Les pilotes de bateaux viennent de partout au Canada, des États-Unis et d’ailleurs dans le monde pour être formés au Centre de simulation et d’expertise maritime (CSEM) à Québec. Un joyau méconnu du grand public.

Samuel Larochelle Samuel Larochelle
Collaboration spéciale

Aucune exigence internationale ne régit la formation des pilotes maritimes. Néanmoins, la plupart des pilotes expérimentés se sont donné des règles pour assurer une formation adéquate.

Les étudiants suivent d’abord un cours spécialisé comme celui offert à l’Institut maritime du Québec. Puis, ils doivent naviguer durant des années et monter les échelons jusqu’à celui de capitaine, avant de postuler pour devenir apprenti-pilote durant deux ans.

Par la suite, ils effectuent des centaines de voyages par année avec des pilotes d’expérience, en plus de suivre une formation théorique et pratique. « Après deux ans, on leur donne une carte en papier blanche et on leur demande de dessiner une partie du fleuve par cœur, dit Paul Racicot, directeur du CSEM. Ils sont également bombardés de questions par les évaluateurs. »

Viendra alors une certification pour piloter de petits navires. Plusieurs autres années seront nécessaires afin de devenir pilote de classe A.

Une formation assez récente

PHOTO PATRICE LAROCHE, LE SOLEIL

Paul Racicot, directeur du Centre de simulation et d’expertise maritime

Cette structure officielle a longtemps été inexistante. « Les écoles de marine spécialisées forment les nouveaux entrants dans l’industrie maritime, mais pour former un pilote, il n’y avait pas de programme, précise M. Racicot. En 2005, les 75 pilotes de la Corporation des pilotes du Saint-Laurent ont voulu changer ça en fondant le CSEM. »

Ils ont acheté des simulateurs de navigation et monté un programme pour former les apprentis, en plus d’offrir de la formation continue, grâce à 3 millions de dollars en investissements privés.

Avec le temps, les trois quarts des pilotes canadiens, environ 15 % des pilotes américains et plusieurs pilotes étrangers sont venus cogner à notre porte. Un pilote brésilien nous a d’ailleurs dit qu’on était 10 ans en avance sur le reste du monde, en raison de nos programmes, de nos exercices et de nos bases de données.

Paul Racicot, directeur du Centre de simulation et d’expertise maritime

Le centre est aussi autorisé à offrir des formations aux marines militaires canadienne et américaine. « Les navires militaires naviguent sur les mêmes eaux, avec les mêmes équipements et les mêmes obstacles, mais ils ne poursuivent pas les mêmes objectifs.

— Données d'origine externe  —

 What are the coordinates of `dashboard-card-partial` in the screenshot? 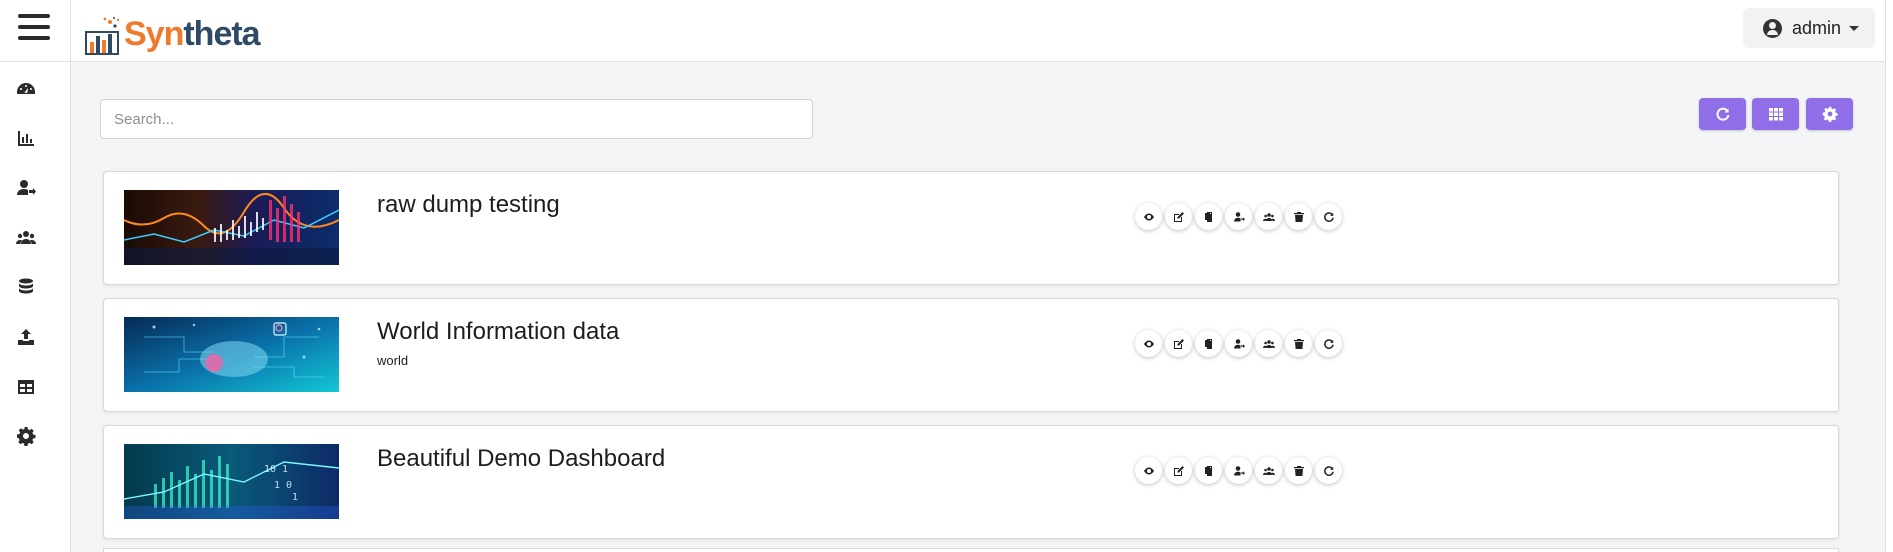 It's located at (971, 550).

On élabore avec eux des exercices sur des situations qu’ils pourraient rencontrer, comme la surveillance côtière pour détecter des embarcations terroristes qui tenteraient de s’infiltrer dans les eaux territoriales. »

Du véritable sur-mesure

Des logiciels sophistiqués permettent au CSEM de créer des exercices en fonction de différents modèles de navires et de zones navigables bien précises. « Quand les pilotes de Houston viennent chez nous, on ne leur offre pas une formation générique, mais des exercices spécifiques propres à leurs réalités. »

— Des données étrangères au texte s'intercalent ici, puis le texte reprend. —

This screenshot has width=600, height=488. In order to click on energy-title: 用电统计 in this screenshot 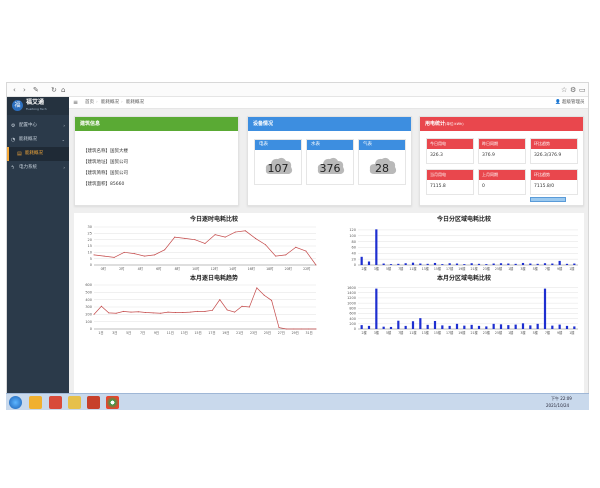, I will do `click(436, 124)`.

Le centre accumule ainsi des informations sur chaque secteur maritime. Des données dont ont besoin certains gens d’affaires. « Pour le projet GNL, qui souhaite exporter du gaz naturel à partir du Saguenay, la firme d’ingénierie nous a contactés. On a développé une modélisation du secteur et une série de manipulations potentielles, en fonction du navire transporteur de gaz. »

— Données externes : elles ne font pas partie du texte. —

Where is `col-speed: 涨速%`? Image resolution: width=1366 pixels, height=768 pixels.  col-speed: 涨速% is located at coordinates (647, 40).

Cette expertise a également servi partout au Canada et même en Afrique de l’Ouest. « On travaillera bientôt à l’expansion du port de Valleyfield et à des projets à Prince Rupert, en Colombie-Britannique, ainsi qu’à Sydney, en Nouvelle-Écosse. »

Ce n’est pas tout. Le Service hydrographique du Canada (SHC) a également confié au CSEM un mandat visant à développer de nouvelles applications de cartes électroniques et à émettre des recommandations qui serviront à déterminer les barèmes futurs des normes du SHC et de l’Organisation hydrographique internationale.